Großartige Bildergeschichte zum Leben der Tänzerin Isadora Duncan
Im Berliner Reprodukt-Verlag ist eine 136seitige Graphic Novell über das Leben der berühmten Tänzerin Isadora Duncan (1877-1927) erschienen. Die großartige Bildergeschichte mit dem schlichten Titel „Isadora“ stammt von Julie Birmant und Clément Oubrerie. Aus dem Französischen übersetzt hat sie Silv Bannenberg. Die 1877 in San Francisco geborene Duncan war eine US-amerikanische Tänzerin und Choreographin. Sie gilt als die Wegbereiterin des modernen sinfonischen Ausdruckstanzes und entwickelte ein völlig neues Körper- und Bewegungsempfinden. Mit 22 Jahren kommt sie nach Europa und tanzt sich innerhalb von nur wenigen Jahren zum Gipfel ihres Ruhmes.
Schon das Titelbild des fest gebundenen Buches zeigt, dass Duncan aber auch nichts mit dem klassischen Ballett gemein hatte, sondern sich von der griechischen Antike, den Wellen des Meeres und Künstlern wie Auguste Rodin inspirieren ließ. Sie trägt unter einem blauen, knöchellangen Tuch nur ein dünnes Nachthemd.
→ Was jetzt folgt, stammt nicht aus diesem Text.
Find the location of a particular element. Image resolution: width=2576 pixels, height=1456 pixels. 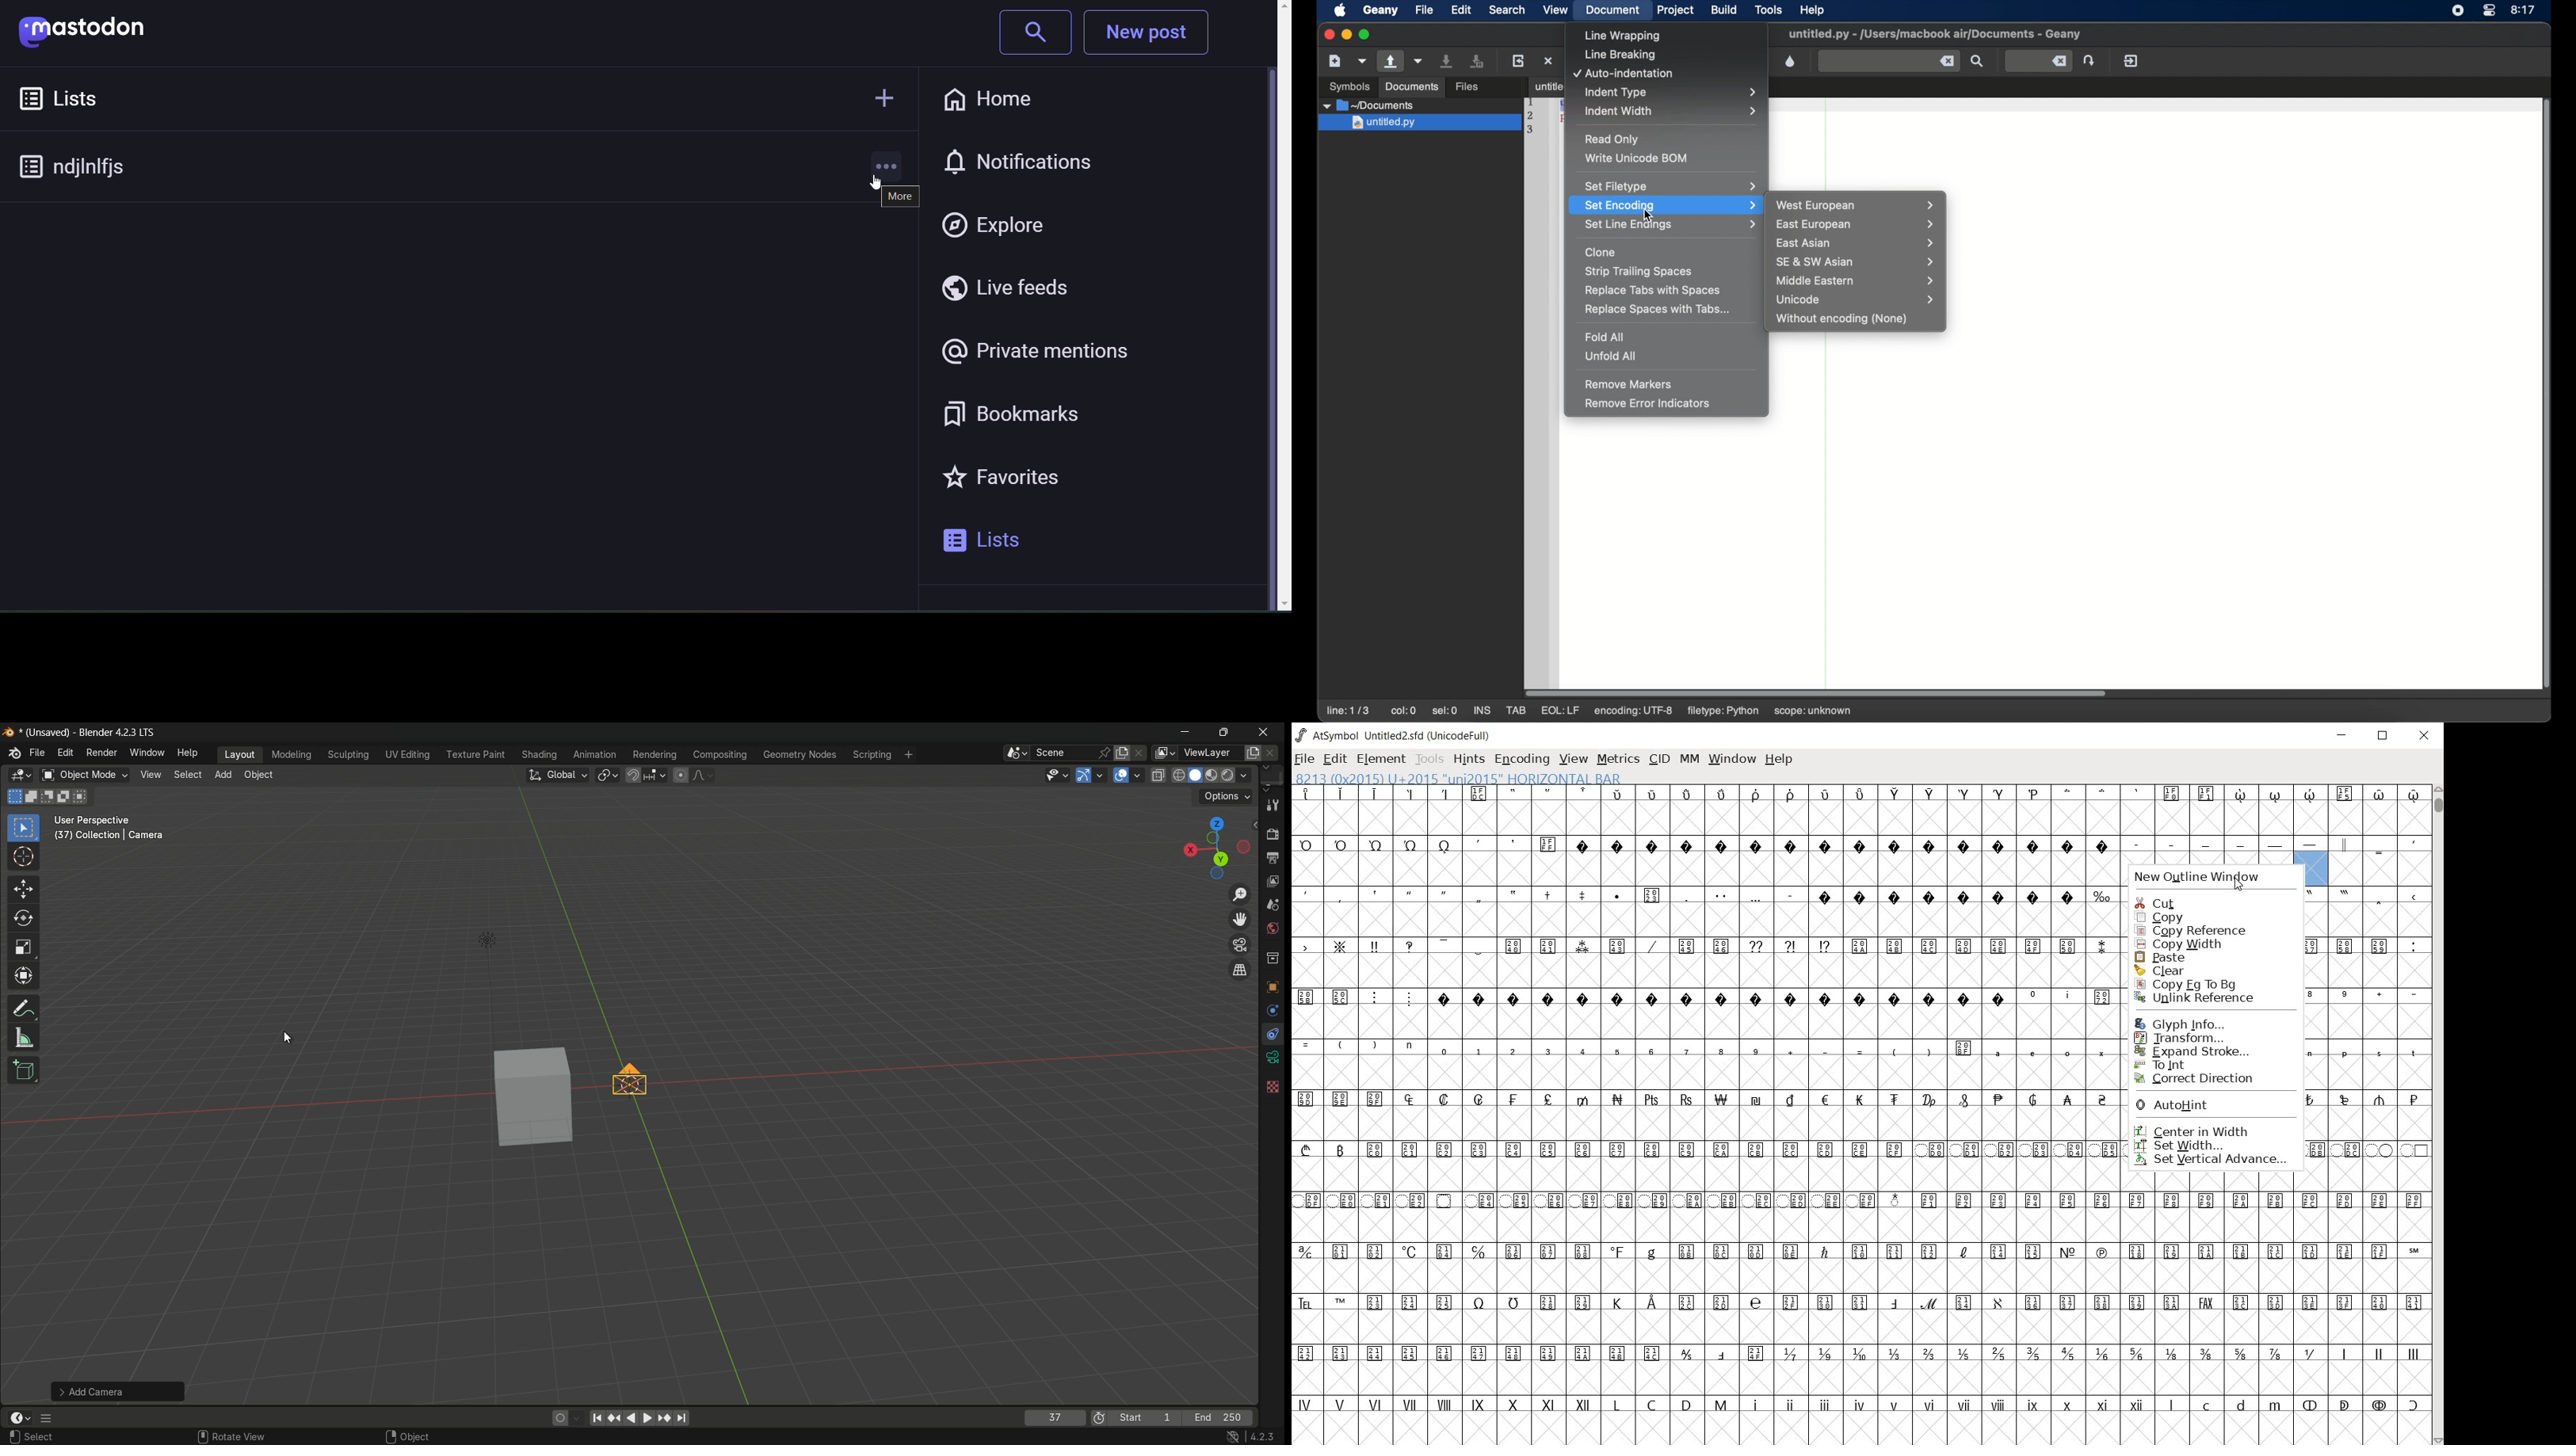

new post is located at coordinates (1157, 34).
Auf Schuhe verzichtet die hübsche junge Frau, tanzt barfuß und mit meist geschlossenen Augen. Die Graphic Novell beginnt mit der Landung eines kleinen Flugzeugs, das die junge Tänzerin mit ihrem Gatten Sergej Jessenin aus Moskau nach Berlin bringt, wo beide 1922 erst einmal in die russische Auswanderer-Szene eintauchen. Dann plötzlich ein Zeitsprung zurück und man erfährt, dass zehn Jahre zuvor zwei Kinder von Duncan in Paris bei einem Unfall ums Leben kommen und in der Seine ertrinken.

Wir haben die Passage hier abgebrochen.